> [Exercise requirements]
**a.** Set down, word for word, the part of the passage on the Sloan Digital Sky Survey that opens with the words containing "One of the most" and closes with "and becomes repulsive.".
**b.** Carry the passage on the Sloan Digital Sky Survey further, starting right after its last sentence.

> [Source excerpt]
%%

The Sloan Digital Sky Survey (SDSS-III) announced the most accurate measurements yet of the distances to galaxies in the faraway universe, giving an unprecedented look at the time when the universe first began to expand at an ever-increasing rate. Scientists from the University of Portsmouth and the Max-Planck Institute for Extraterrestrial Physics will present the new results in a press conference at 10:00 BST on Friday, March 30th at the National Astronomy Meeting in Manchester.
The results are available in six related papers posted to the arXiv preprint server and are the culmination of more than two years of work by the team of scientists and engineers behind the Baryon Oscillation Spectroscopic Survey (BOSS), one of the SDSS-III’s four component surveys.
“There’s been a lot of talk about using galaxy maps to find out what’s causing accelerating expansion,” says David Schlegel of the U.S. Department of Energy’s Lawrence Berkeley National Laboratory, the principal investigator of BOSS. “We’ve been making a map, and now we’re using it – starting to push our knowledge out to the distances when dark energy turned on.”
“The result is phenomenal,” says Will Percival, a professor at the University of Portsmouth in the United Kingdom, and one of the leaders of the analysis team. “We have only one-third of the data that BOSS will deliver, and that has already allowed us to measure how fast the Universe was expanding six billion years ago – to an accuracy of two percent.”
One of the most amazing discoveries of the last two decades in astronomy, recognized with the 2011 Nobel Prize in Physics, was that not only is our universe expanding, but that this expansion is accelerating – not only are galaxies are becoming farther apart from each other, they are becoming farther apart faster and faster.
What could be the cause of this accelerating expansion? The leading contender is a strange property of space dubbed “dark energy.” Another explanation, considered possible but less likely, is that at very large distances the force of gravity deviates from Einstein’s General Theory of Relativity and becomes repulsive.

%%

> [Data extract]
%%

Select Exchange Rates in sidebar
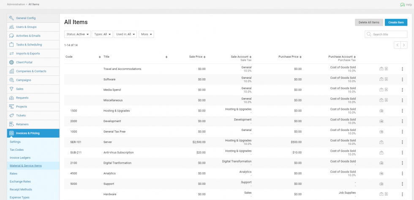Image resolution: width=414 pixels, height=200 pixels. click(x=19, y=181)
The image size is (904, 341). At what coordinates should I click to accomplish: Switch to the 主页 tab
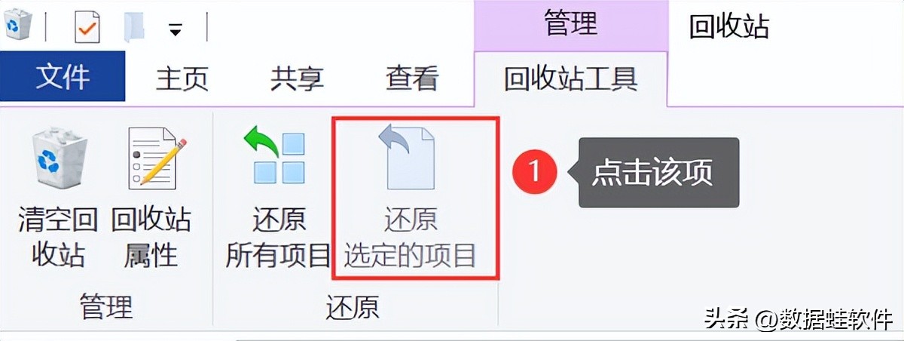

%%

> [Results of the tasks]
**a.**
One of the most amazing discoveries of the last two decades in astronomy, recognized with the 2011 Nobel Prize in Physics, was that not only is our universe expanding, but that this expansion is accelerating – not only are galaxies are becoming farther apart from each other, they are becoming farther apart faster and faster.
What could be the cause of this accelerating expansion? The leading contender is a strange property of space dubbed “dark energy.” Another explanation, considered possible but less likely, is that at very large distances the force of gravity deviates from Einstein’s General Theory of Relativity and becomes repulsive.

**b.**
Whether the answer to the puzzle of the accelerating universe is dark energy or modified gravity, the first step to finding that answer is to measure accurate distances to as many galaxies as possible. From those measurements, astronomers can trace out the history of the universe’s expansion.
BOSS is producing the most detailed map of the universe ever made, using a new custom-designed spectrograph of the SDSS 2.5-meter telescope at Apache Point Observatory in New Mexico. With this telescope and its new spectrograph, BOSS will measure spectra of more than a million galaxies over six years. The maps analyzed in today’s papers are based on data from the first year and a half of observations, and contain more than 250,000 galaxies. Some of these galaxies are so distant that their light has travelled more than six billion years to reach the earth – nearly half the age of the universe.
Maps of the universe like BOSS’s show that galaxies and clusters of galaxies are clumped together into walls and filaments, with giant voids in between them. These structures grew out of subtle variations in density in the early universe, which bore the imprint of “baryon acoustic oscillations” – pressure-driven (acoustic) waves that passed through the early universe.
Billions of years later, the record of these waves can still be read in our universe. “Because of the regularity of those ancient waves, there’s a slightly increased probability that any two galaxies today will be separated by about 500 million light-years, rather than 400 million or 600 million,” says Daniel Eisenstein of the Harvard-Smithsonian Center for Astrophysics, director of SDSS-III and a pioneer in baryon oscillation surveys for nearly a decade. In a graph of the number of galaxy pairs by separation distance, that magic number of 500 million light years shows up as a peak, so astronomers often speak of the “peak separation” between galaxies. The distance that corresponds to this peak depends on the amount of dark energy in the Universe. But measuring the peak separation between galaxies depends critically on having the right distances to the galaxies in the first place.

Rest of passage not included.